Volume 5 Supplement 1
Cefepime in critically ill patients: continuous infusion versus intermittent regimen
© The Author(s) 2001
Received: 15 January 2001
Published: 2 March 2001
Beta-lactams have a time-dependent bactericidal activity and the time above MIC (T > MIC) is the best predictive factor of efficacy. The aim of this study was to compare the pharmacokinetic and pharmacodynamic parameters and the clinical efficacy of a continuous infusion of cefepime versus an intermittent regimen in critically ill adults patients with gram negative bacilli infection.
The prospective cross-over study was carried out in 34 patients with severe pneumonia (n = 26) or bacteriemia (n = 8). There were randomized to receive Cefepim 4 g per day either as a continuous infusion (Group 1, n = 17) or intermittent administration 2 g × 2 (Group 2, n = 17) in combination with amikacin 15 mg/kg/day in the two groups. Patients were significantly comparable in terms of age, sex, initial infection disease, IGS II score and MIC of gram negative bacilli isolated. Clinical outcomes: mechanical ventilation, ICU stay durations and clinical recovery were assessed along with pharmacokinetic (24-hour AUIC, 12-hour AUIC) and pharmacodynamic (T > MIC and T > 5 MICs) in both groups and compared (chi-squared and Mann–Whitney U-tests). Results with P < 0.05 were considered significant.

| PARTS OF THE EXERCISE |
1. Return the cefepime excerpt word for word, starting at "Volume 5 Supplement" and ending at "negative bacilli infection.".
2. Using the cefepime excerpt, answer:
(a) How many of the patients had severe pneumonia?
(b) What was the daily cefepime dose?
(c) Below what P value were results considered significant?
3. Summarize the cefepime excerpt in two sentences.
The lines that follow have nothing to do with the cefepime excerpt.

| MATERIAL PROVIDED |
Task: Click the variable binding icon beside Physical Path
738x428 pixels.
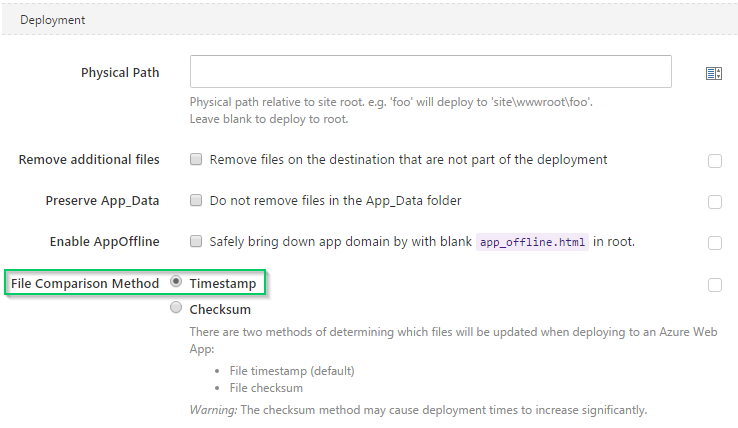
...
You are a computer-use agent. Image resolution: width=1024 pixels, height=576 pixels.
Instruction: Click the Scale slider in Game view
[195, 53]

| EXPECTED RESPONSES |
1.
Volume 5 Supplement 1
Cefepime in critically ill patients: continuous infusion versus intermittent regimen
© The Author(s) 2001
Received: 15 January 2001
Published: 2 March 2001
Beta-lactams have a time-dependent bactericidal activity and the time above MIC (T > MIC) is the best predictive factor of efficacy. The aim of this study was to compare the pharmacokinetic and pharmacodynamic parameters and the clinical efficacy of a continuous infusion of cefepime versus an intermittent regimen in critically ill adults patients with gram negative bacilli infection.

2.
(a) 26
(b) 4 g per day
(c) 0.05

3. Beta-lactams have time-dependent bactericidal activity, with time above MIC being the best predictor of efficacy, and this study compared continuous versus intermittent cefepime in critically ill adults with gram negative bacilli infection. In a prospective cross-over study, 34 patients with severe pneumonia or bacteriemia were randomized to 4 g per day of cefepime, given either continuously or as 2 g twice daily, each with amikacin, and the groups were compared on clinical, pharmacokinetic, and pharmacodynamic measures.